なんか、この三人見てると森川くんを思い出す。
「まぁ、エロ本もそうだが今日も昼一緒に食べようぜって、また誘いに来たんだよ」
「うん、大丈夫だよ」
僕がイッセーくんと話していると、校舎全体にチャイムの音が鳴り響いた。
「あっ、チャイムか。それじゃあ昼な」
「うん」
この世界で変わってはいるけど友達も出来て、取り敢えず比較的に僕は平和な生活を送れていた。
そして次の日の朝一番に、イッセーくんが僕のところに息を切らしながら走ってきた。
……どうしたんだ?
「アッ、アイチ聞いてくれ」
「どうしたのイッセーくん?」
「実は俺に彼女が出来たんだけど、そういう経験がなくて……。デートとかどこに行ったらいいか分からないんだ。アイチならそういう経験ありそうだからさ」
なるほど……。でも僕もそういう経験ないんだよな。前の世界ではヴァンガード一筋だったし。
「ゴメン、イッセーくん。僕もそういう経験ないから分からないや。でもやっぱり喫茶店で食事とかじゃないかな?」
「喫茶店……なるほど参考になったぜありがとうなアイチ。デートの報告、楽しみにしててくれ」
「楽しみにしてるよ」
僕はイッセーくんのデートが無事成功するように祈った。
この後は学校は特に何もなかったが、強いて言うなら昼休みに松田くんと元浜くんが、僕の机の周りでイッセーくんの彼女の自慢を聞いて号泣し、女子の目線がいつも通りきつかったことぐらいだろう。
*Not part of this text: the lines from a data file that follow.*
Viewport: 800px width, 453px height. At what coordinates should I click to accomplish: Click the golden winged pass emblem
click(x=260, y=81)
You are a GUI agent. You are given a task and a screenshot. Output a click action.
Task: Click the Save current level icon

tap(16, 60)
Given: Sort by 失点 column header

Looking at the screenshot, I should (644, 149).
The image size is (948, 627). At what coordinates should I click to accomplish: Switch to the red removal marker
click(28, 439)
家に帰った時間は三時頃だった。この世界に来たとき以来ブラスターブレードは表に出てこないので基本僕はこの学校のレベルに追いつくために勉強をしている。学年は前の世界の学校と同じだったが、やってるところは違ったからね……。
そしていつも通り勉強していると夕方頃、母が僕の部屋に入ってきた。
「アイチ、ちょっと買い物頼める?」
「んっ、別にいいよ」
「夕飯の材料切れちゃって、玉ねぎを買って来てほしいんなんだけど……」
「わかった、行ってくる」
僕は母に食材の買い出しを頼まれ町の方へ出掛けた。
そういえばイッセーくんは今頃デートを楽しんでるんだろうなと思い外を歩いていると、偶然公園でイッセーくんと彼女だと思わしき人物を目撃する。
……気になる。
僕は心の中でイッセーくんに謝りつつも、こっそり公園の草むらに隠れて様子を伺った。
しかしあの彼女なんていうか違和感を感じるんだよな……何でだろう?
すると彼女がイッセーくんに近づいていく。恐らく、恋愛ドラマの最後に見るお馴染みのあれをするんだろう。こんな僕もでも母さんが見ていたドラマで見たことがある。この時僕は赤面していた。
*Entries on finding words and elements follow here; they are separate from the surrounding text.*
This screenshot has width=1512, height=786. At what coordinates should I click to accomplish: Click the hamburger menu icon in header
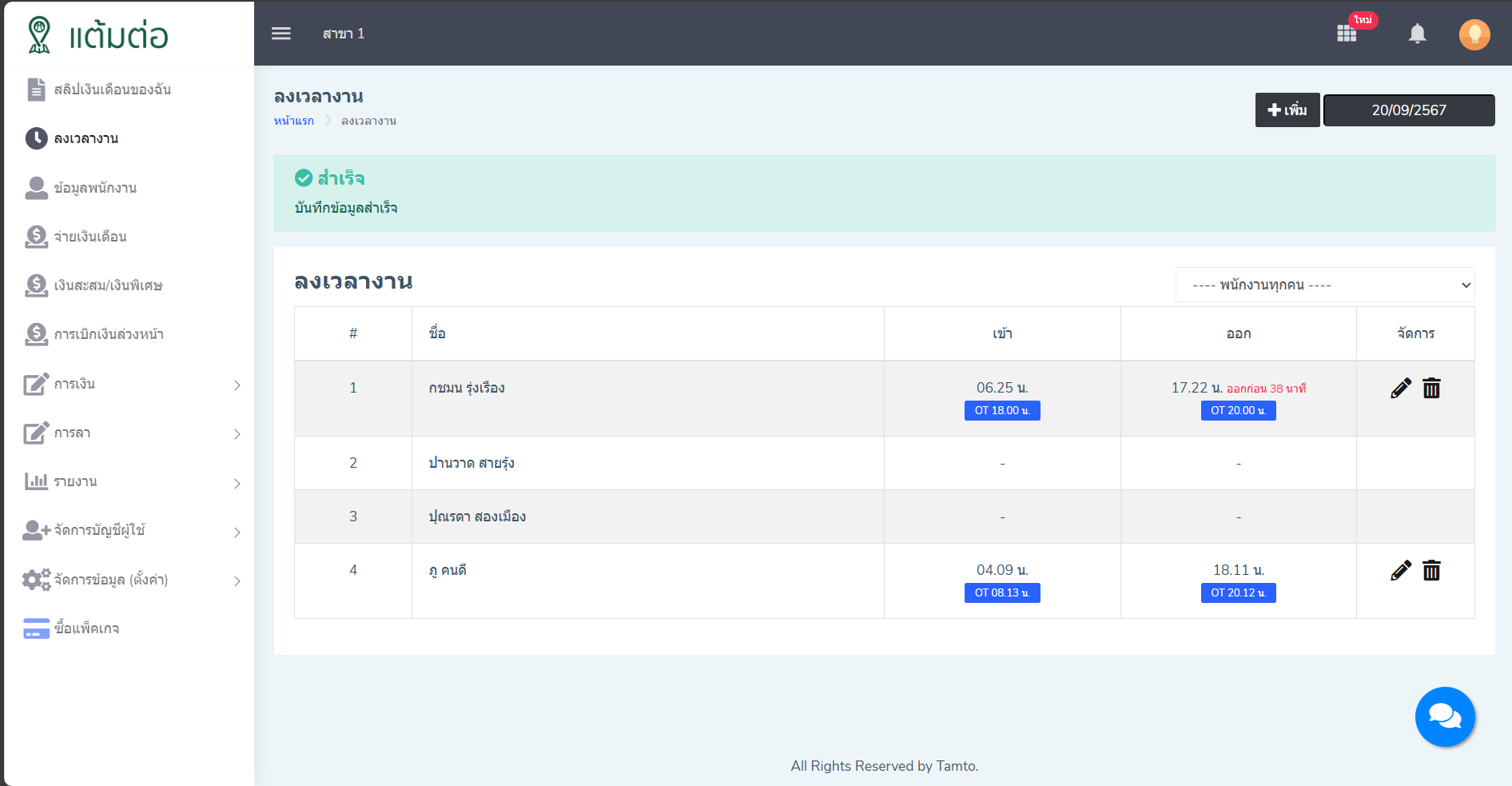point(281,34)
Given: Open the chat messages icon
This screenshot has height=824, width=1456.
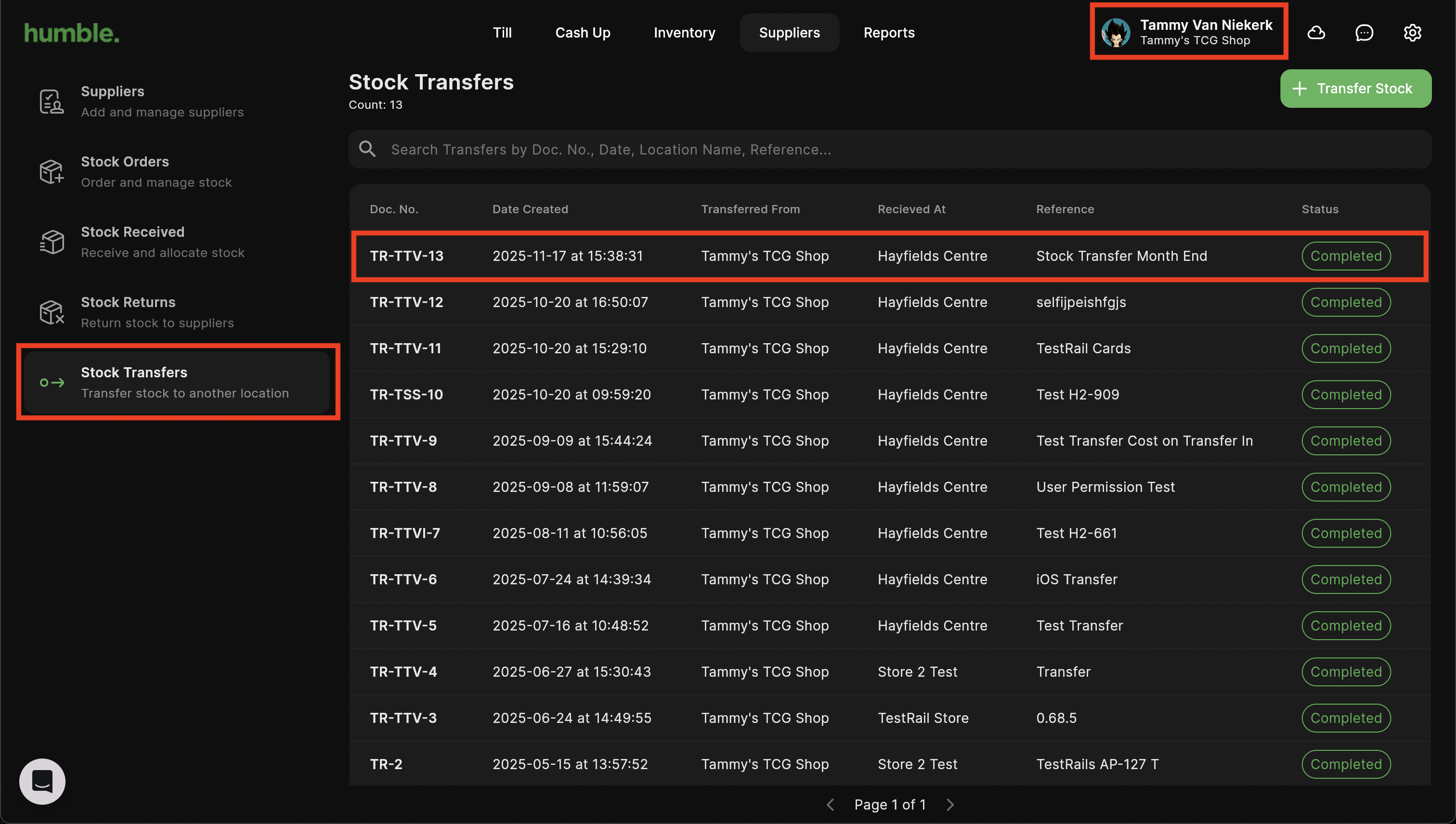Looking at the screenshot, I should (x=1364, y=33).
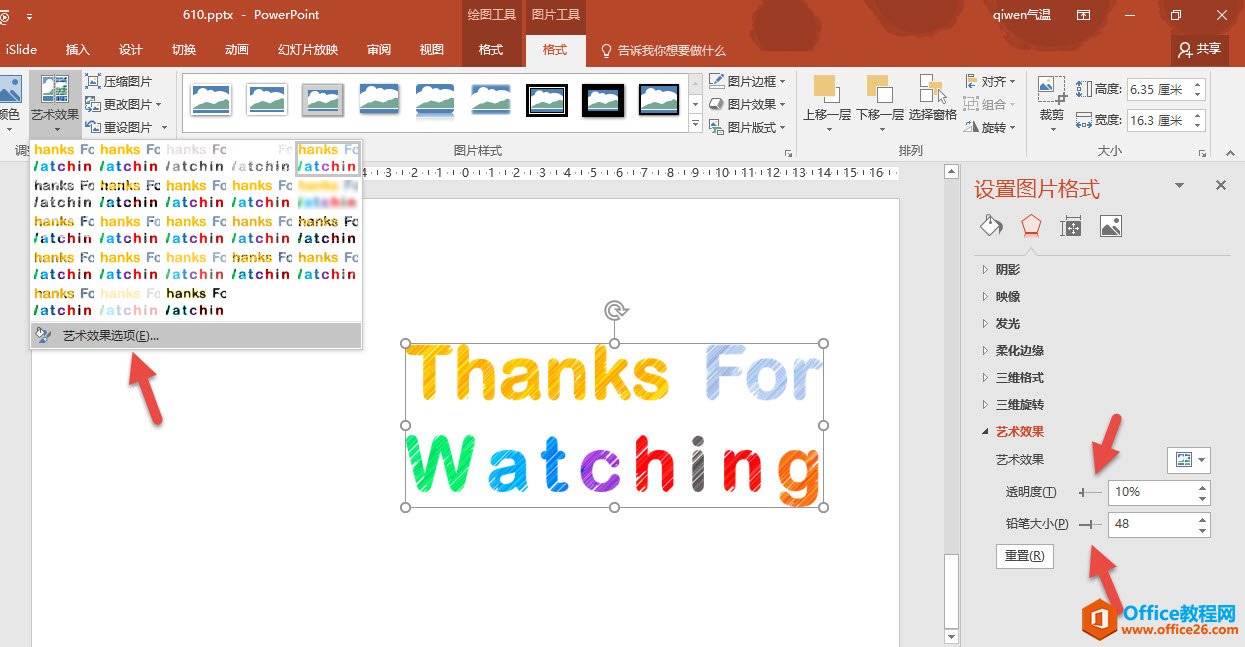1245x647 pixels.
Task: Click the 压缩图片 compress picture icon
Action: (x=93, y=82)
だがその彼女はそんなことはせず、イッセーくんに近かづき、突然どこからか赤く光る槍を取り出す。そして……彼女はそれをイッセーくんに突き刺した。
……えっ?
僕は今の光景を受け入れられずに呆然としてる。しかし、彼女はなにか血だらけの兵藤くんに、話しかけていた。今度は彼女の背中から黒い翼が生えて姿が変わる。
この時僕はブラスターブレードの話を思い出した。そうかあれが堕天使。
僕はいてもたってもいられなくなりら草むらから勢いよく飛び出し、イッセーくんに寄り添った。
「大丈夫、イッセーくん?」
「アイチか……なんでここに?」
「喋らないで傷に響くよ」
「人間……なんでここに?しっかり結界は張っておいたはずなのに……」
堕天使は僕がここにいることに疑問を持つ。
「まぁ、いいわ。見ちゃったのなら、あなたもここで死になさい」
「……」
堕天使は僕を殺すために槍をふるおうとする。そして僕は決意したあの力を使うことを……。
僕は前の世界ヴァンガードでよく言っていた台詞をここで宣言した。
ライド!
この言葉を言った瞬間、僕の周りに大きな風が起こり、堕天使を吹き飛ばす。
「何が起こっているの?それにこれは神器?」
堕天使は何が起こったのか分からず混乱する。
そして、風がやんだ時僕の姿は変わっていた。
赤い眼鏡を掛けて帽子をかぶり、知的なイメージをかもしだす姿。前の世界ではファイトで序盤よく助けられた。
グレード1『小さな賢者マロン』
「なっ、なんなのあんた!」
堕天使も僕の姿が変わって驚いている。
僕はそんなことお構い無しに、手に持っている魔導書を読み攻撃した。
すると魔導書から光がでて、それが堕天使の方に向かって行く。
「このくらい……えっ」
堕天使は攻撃を槍で受け止めようとするが、予想より威力が大きかったのか後ろへぶっ飛ばされ、木に当たった。
「この私が人間ごときに……あなた名前は?」
「先導アイチ……」
「私の名前はレイナーレよ。アイチ、もし、次会った時は絶対に殺すわ」
レイナーレは僕に一言告げると、翼を広げどこかへ飛んで行った。
そして僕は直ぐにイッセーくんの方に向くと、彼は傷から血がさっき以上に流れていた。
まずい……こうなったらヒールトリガーのユニットにライドして。
僕がまたライドしようとすると、近くに魔方陣らしきものが現れてそこから赤髪の女性が現れた。
「これは一体どういう状況?」
その人は僕が通う学校で有名な『二大お嬢様』の一人であるグレモリー先輩だった。
今回アイチがライドしたのは『小さな賢者マロン』
パワーが8000でよくブースト要因として活躍してくれました。